A single number is the whole answer: the tally of lines in the data below that include the word "camera".

Stored data entries
-=-=-=-=-
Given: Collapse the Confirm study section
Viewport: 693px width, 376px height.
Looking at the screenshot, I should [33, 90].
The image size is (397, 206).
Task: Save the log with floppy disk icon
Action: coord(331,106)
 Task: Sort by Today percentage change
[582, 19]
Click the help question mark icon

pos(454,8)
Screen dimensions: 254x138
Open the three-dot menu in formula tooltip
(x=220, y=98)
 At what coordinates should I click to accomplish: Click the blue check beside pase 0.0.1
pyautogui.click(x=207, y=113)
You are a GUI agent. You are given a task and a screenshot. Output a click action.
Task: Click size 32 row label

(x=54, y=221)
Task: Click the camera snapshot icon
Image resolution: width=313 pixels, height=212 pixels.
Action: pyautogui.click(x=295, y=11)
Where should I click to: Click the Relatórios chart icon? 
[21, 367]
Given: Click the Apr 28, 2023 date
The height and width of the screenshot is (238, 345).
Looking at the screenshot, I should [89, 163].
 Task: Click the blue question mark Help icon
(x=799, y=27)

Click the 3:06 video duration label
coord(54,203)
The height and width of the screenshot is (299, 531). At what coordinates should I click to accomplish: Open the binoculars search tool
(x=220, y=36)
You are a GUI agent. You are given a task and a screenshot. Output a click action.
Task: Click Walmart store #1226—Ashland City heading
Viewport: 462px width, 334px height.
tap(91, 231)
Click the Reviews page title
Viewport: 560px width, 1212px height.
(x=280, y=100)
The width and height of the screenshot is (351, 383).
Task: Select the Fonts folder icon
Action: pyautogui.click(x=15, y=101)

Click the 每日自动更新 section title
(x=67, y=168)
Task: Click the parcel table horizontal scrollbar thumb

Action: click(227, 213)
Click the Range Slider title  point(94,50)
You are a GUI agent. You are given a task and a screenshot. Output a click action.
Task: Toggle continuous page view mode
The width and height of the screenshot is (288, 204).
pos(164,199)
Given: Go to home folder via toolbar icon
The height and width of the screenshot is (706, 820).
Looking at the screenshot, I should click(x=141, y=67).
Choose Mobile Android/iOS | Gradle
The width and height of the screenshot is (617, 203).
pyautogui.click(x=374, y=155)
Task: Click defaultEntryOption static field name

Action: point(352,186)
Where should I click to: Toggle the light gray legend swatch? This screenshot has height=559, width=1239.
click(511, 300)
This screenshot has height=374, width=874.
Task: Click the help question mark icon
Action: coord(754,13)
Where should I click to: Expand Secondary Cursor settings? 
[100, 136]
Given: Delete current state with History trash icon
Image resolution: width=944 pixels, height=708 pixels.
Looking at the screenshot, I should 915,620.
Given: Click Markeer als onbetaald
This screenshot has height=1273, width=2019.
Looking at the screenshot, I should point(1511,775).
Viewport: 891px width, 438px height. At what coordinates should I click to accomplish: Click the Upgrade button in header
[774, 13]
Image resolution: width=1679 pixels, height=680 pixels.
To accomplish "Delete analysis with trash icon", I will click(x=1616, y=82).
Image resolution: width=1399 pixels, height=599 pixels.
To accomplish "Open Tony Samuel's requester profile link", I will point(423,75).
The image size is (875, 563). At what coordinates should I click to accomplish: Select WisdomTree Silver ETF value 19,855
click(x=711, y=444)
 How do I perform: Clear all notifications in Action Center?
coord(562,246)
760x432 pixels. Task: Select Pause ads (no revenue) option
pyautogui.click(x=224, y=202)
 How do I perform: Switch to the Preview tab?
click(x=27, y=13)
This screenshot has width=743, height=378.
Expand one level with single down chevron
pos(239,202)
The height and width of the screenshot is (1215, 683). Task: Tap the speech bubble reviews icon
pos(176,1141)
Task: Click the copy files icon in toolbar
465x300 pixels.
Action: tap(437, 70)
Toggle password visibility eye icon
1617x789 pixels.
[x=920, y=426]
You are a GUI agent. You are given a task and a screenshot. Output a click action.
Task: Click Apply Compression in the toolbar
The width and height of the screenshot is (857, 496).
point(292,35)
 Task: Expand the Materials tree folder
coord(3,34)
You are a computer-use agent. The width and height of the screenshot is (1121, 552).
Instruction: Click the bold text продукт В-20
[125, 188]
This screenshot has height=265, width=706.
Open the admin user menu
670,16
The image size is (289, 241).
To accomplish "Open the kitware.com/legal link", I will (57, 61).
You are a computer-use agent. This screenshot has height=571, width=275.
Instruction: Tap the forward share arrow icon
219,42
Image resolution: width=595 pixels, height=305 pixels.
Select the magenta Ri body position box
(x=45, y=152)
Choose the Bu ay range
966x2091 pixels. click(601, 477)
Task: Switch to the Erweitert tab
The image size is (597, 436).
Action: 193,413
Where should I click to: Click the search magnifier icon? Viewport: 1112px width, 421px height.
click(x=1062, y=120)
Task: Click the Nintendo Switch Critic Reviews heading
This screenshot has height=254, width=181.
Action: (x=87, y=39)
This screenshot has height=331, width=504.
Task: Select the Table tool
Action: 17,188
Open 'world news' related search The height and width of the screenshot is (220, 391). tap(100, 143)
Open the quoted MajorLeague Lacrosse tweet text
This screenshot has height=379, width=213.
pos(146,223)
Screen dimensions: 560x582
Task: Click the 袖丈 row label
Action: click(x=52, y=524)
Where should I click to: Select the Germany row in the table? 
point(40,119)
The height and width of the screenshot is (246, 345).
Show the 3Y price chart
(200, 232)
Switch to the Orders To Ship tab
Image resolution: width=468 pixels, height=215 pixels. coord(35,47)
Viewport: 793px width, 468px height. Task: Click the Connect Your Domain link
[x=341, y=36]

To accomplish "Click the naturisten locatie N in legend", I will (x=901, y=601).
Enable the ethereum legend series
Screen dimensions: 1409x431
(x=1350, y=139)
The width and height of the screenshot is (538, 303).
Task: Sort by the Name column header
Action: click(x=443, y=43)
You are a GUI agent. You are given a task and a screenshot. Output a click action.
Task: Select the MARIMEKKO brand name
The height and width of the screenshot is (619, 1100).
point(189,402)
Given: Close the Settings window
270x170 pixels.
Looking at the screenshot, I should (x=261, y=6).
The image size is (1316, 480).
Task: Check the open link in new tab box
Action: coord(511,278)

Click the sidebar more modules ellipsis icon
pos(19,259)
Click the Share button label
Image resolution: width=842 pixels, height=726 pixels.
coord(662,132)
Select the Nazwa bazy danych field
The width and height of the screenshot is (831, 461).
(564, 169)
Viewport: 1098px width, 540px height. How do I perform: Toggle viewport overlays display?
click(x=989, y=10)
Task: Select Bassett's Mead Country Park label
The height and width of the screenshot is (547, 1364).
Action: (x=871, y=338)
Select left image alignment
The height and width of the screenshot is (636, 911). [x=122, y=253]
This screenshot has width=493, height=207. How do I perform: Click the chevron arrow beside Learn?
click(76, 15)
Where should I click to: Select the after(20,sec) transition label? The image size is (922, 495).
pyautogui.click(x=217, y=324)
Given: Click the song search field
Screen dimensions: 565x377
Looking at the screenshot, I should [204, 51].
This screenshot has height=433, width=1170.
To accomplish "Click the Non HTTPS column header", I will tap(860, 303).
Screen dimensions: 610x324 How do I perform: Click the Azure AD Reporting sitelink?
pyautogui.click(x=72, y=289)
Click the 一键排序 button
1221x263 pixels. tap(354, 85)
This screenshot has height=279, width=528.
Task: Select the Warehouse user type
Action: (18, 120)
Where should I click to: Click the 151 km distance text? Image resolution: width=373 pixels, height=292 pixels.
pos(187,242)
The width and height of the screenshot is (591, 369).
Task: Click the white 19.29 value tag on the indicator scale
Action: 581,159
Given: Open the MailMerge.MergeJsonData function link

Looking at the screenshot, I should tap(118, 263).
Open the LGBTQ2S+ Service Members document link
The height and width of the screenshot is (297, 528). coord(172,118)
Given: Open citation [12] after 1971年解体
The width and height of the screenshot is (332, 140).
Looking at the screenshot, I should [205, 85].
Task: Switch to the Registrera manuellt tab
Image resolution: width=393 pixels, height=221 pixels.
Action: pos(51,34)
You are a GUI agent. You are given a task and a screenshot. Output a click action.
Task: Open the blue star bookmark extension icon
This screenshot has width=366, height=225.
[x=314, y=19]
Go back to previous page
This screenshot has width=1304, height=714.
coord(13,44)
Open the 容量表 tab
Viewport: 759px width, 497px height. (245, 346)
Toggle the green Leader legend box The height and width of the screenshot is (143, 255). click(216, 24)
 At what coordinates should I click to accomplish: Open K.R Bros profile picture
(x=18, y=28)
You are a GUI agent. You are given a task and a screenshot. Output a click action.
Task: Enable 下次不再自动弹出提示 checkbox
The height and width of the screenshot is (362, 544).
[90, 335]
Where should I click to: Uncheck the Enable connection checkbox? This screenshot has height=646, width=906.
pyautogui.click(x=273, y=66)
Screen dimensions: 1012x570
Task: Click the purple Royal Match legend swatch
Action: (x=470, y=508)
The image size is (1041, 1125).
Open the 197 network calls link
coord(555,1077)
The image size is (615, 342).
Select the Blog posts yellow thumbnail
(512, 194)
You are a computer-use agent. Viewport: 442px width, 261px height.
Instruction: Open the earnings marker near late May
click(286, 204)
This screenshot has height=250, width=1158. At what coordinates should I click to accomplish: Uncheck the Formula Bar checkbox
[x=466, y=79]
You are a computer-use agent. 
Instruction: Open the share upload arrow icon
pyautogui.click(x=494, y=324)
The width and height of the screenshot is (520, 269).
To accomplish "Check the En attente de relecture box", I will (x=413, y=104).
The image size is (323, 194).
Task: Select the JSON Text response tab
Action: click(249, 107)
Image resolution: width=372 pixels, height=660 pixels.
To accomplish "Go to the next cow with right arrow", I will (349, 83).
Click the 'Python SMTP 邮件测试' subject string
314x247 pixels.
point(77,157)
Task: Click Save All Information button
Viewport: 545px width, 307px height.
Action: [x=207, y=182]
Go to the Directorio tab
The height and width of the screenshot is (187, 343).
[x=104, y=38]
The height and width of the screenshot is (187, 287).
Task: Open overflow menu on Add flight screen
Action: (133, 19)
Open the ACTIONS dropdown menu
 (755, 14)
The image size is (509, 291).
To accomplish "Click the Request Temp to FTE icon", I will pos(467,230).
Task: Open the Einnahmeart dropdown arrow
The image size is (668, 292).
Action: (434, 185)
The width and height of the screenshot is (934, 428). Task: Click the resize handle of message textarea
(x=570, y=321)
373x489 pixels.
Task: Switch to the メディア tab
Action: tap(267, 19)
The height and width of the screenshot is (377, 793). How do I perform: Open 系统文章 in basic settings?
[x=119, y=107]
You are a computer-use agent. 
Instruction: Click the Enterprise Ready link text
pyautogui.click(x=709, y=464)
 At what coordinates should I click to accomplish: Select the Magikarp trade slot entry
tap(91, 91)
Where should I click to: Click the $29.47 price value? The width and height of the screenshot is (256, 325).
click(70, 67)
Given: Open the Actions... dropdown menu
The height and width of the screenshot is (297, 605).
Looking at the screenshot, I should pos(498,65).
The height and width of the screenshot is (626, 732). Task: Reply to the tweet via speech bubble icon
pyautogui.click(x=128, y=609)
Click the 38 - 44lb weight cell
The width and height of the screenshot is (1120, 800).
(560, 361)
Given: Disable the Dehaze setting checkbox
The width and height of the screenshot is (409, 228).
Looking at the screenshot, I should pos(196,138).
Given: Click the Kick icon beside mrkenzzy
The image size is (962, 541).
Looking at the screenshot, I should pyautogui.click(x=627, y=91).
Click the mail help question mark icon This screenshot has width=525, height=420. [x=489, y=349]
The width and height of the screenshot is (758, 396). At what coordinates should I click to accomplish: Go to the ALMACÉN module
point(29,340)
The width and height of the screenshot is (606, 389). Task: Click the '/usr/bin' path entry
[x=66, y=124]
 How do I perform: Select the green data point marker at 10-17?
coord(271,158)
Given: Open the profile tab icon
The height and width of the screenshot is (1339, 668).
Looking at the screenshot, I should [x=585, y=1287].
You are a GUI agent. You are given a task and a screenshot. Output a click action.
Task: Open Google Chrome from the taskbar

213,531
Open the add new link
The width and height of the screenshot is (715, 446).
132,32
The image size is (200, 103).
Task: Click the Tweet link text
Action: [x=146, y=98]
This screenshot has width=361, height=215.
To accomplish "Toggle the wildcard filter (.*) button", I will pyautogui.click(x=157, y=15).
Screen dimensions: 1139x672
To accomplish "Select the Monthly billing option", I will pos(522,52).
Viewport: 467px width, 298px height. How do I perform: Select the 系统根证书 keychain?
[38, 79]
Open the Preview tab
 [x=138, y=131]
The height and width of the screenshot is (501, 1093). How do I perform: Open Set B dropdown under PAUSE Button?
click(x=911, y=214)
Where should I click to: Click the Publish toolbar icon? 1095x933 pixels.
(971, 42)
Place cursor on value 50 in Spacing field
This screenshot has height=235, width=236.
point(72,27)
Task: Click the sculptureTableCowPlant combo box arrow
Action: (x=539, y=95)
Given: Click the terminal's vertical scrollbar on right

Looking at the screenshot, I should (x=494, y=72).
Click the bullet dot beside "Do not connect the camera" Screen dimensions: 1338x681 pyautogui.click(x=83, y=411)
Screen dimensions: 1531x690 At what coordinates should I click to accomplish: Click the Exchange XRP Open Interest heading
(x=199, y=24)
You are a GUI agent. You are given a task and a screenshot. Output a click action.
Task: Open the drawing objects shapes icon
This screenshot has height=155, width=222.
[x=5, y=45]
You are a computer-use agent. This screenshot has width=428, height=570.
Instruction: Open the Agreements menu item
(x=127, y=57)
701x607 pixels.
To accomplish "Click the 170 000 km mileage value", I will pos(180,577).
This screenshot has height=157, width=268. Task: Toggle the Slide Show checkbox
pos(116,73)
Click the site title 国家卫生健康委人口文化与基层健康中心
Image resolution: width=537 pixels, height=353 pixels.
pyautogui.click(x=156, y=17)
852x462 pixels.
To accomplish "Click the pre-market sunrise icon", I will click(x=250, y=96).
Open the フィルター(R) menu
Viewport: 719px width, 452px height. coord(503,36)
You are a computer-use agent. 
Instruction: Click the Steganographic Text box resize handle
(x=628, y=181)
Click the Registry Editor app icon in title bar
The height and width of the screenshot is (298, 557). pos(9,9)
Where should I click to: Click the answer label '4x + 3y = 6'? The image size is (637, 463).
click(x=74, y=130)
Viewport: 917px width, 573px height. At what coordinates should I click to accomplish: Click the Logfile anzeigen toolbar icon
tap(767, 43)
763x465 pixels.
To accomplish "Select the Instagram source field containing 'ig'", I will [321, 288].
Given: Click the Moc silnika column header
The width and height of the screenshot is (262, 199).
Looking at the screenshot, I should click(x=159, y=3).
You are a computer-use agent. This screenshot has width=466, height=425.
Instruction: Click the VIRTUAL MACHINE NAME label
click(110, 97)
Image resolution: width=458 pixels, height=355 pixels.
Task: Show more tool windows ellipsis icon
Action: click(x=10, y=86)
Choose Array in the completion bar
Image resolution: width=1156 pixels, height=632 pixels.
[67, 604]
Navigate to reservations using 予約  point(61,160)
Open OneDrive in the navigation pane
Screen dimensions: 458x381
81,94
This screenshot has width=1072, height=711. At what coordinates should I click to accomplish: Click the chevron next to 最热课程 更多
-=-=-=-=-
RESULT OF THE TASK
2